| Palmerston Buildings,
93, Bishopsgate Street, E.C

London, 5 Nov 1868.

Lieber Marx,

Beigeschlossen finden Sie eine „Zukunft“, worin ich Ihnen den „Hirsch“ angestrichen habe. – Bitte um sofortige Rücksendung der Zeitung nach Durchsicht. –

Solches „Blech“ darf man, kann man den jebildeten Berlinern noch vorschwatzen! – Es ist zu dumm, als daß es Antwort verdient. Der Kerl macht aber geradezu unwahre Angaben, die ans Lügnerische streifen. – Liebknecht sollte ihm einige Zahlen an den Schädel werfen. –

Biscamp hat mir wieder | geschrieben, in der Absicht, mich per Bakunin aufs Glatteis zu führen. Die Korrespondenz ist zum Radschlagen. Er beruft sich auf seinen Doctor, seine größere Anzahl an Lebensjahren. Er schließt:

„Somit Adieu!
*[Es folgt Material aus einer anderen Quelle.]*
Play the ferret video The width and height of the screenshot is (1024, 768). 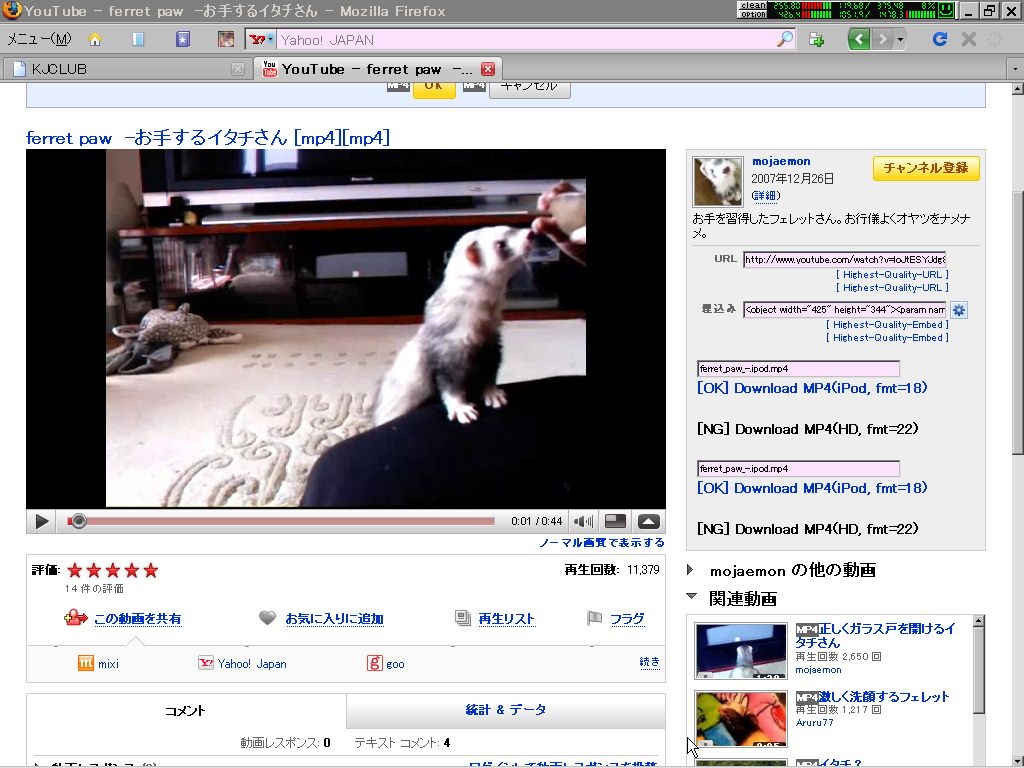[x=42, y=521]
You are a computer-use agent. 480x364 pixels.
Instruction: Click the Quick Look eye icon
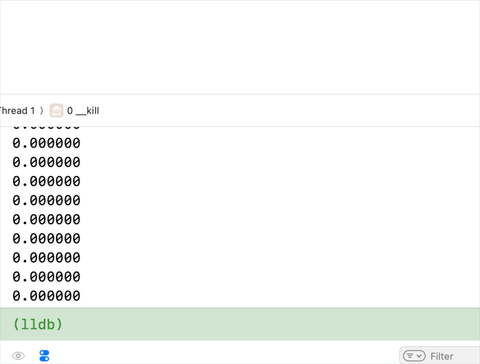pos(18,356)

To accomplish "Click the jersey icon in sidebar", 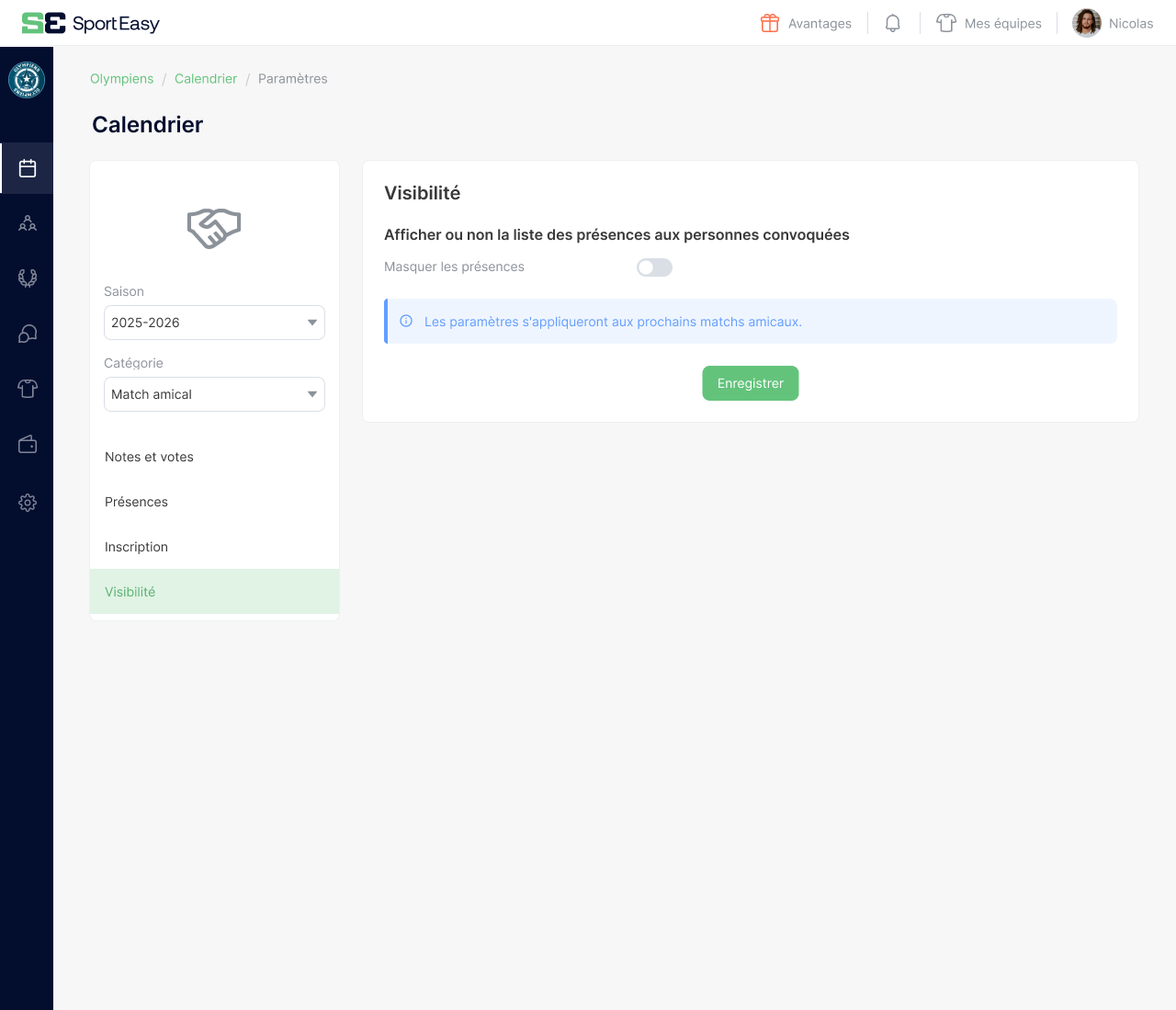I will click(28, 389).

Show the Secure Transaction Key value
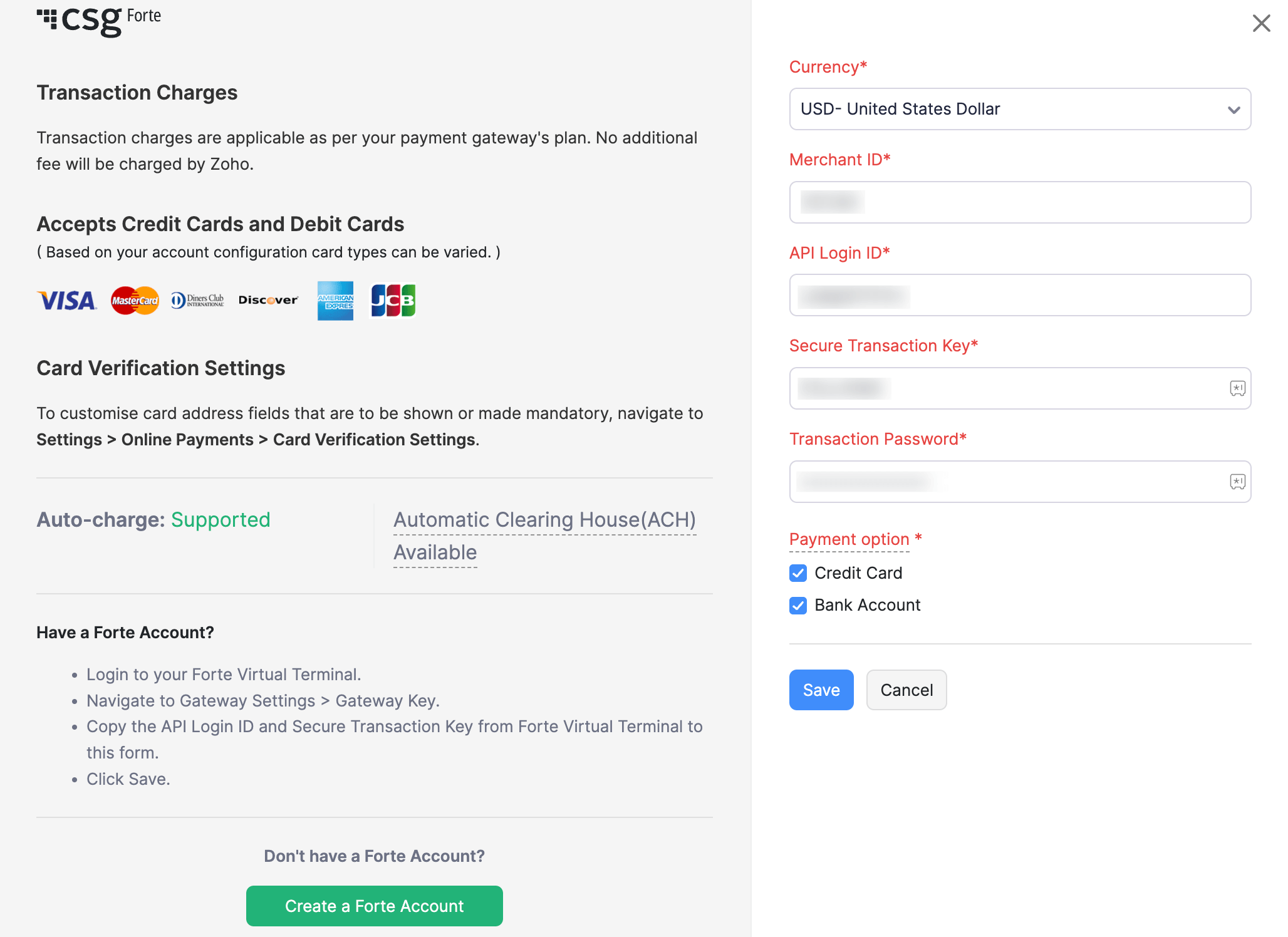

Vielleicht sehen wir uns doch bei einem Philippi wieder.“

Ich schließe:

„Vielleicht sehen wir uns wieder bei Philippi!“ – Da werden Sie wohl als Römer für die Augusta Vindelicorum ein Caeterum censeo gegen die ‚Schneider‘ losdonnern. Ihren Doktor würden Sie dort in der Tasche halten müssen, denn Sie wissen, daß die graeculi philosophi daselbst schreckliche Hiebe verdauen mußten.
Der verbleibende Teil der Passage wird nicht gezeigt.